*** The data Section Begins ***

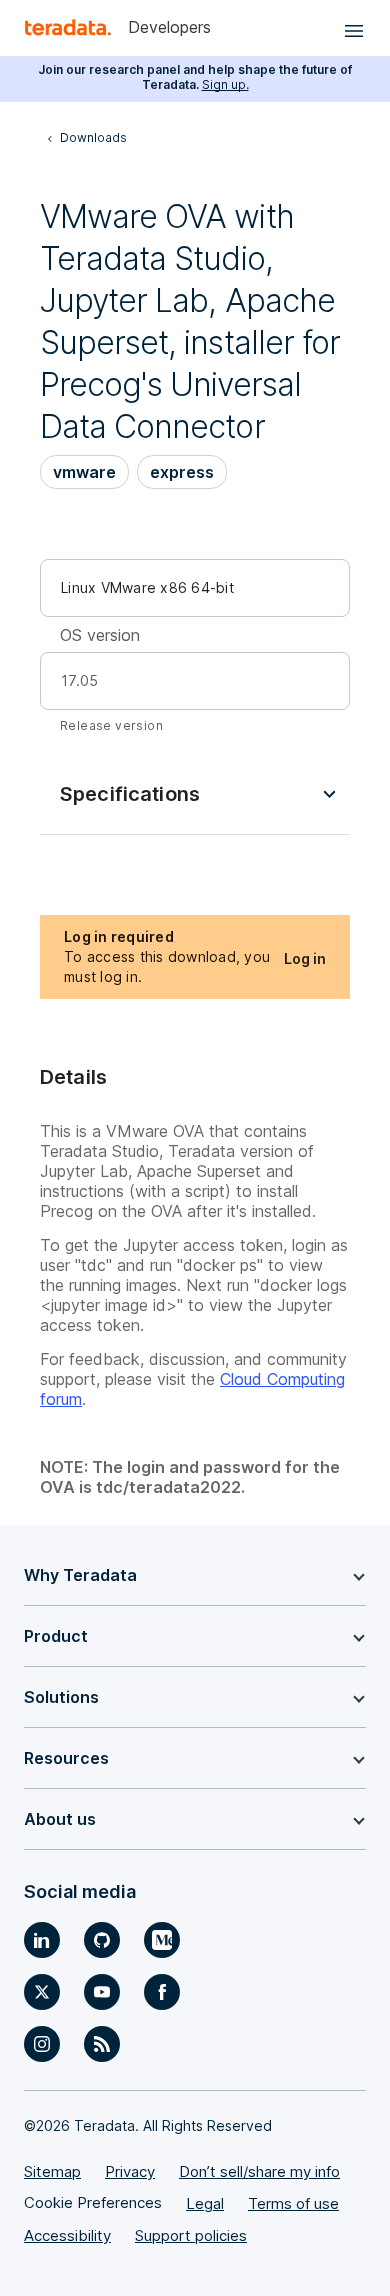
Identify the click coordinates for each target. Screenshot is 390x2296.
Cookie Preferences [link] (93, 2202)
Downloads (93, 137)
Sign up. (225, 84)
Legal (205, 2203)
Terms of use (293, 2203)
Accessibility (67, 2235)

*** The data Section Ends ***
*** The data Section Begins ***

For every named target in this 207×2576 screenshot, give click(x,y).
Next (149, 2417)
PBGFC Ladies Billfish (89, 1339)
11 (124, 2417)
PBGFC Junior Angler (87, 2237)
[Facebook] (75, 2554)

*** The data Section Ends ***

__Requirement__
Your answer should be the lines above, from the line containing "Identify the click" up to and including the line containing "Accessibility (67, 2235)", reproduced exactly and with nothing else.

__The completed task__
Identify the click coordinates for each target. Screenshot is 390x2296.
Cookie Preferences [link] (93, 2202)
Downloads (93, 137)
Sign up. (225, 84)
Legal (205, 2203)
Terms of use (293, 2203)
Accessibility (67, 2235)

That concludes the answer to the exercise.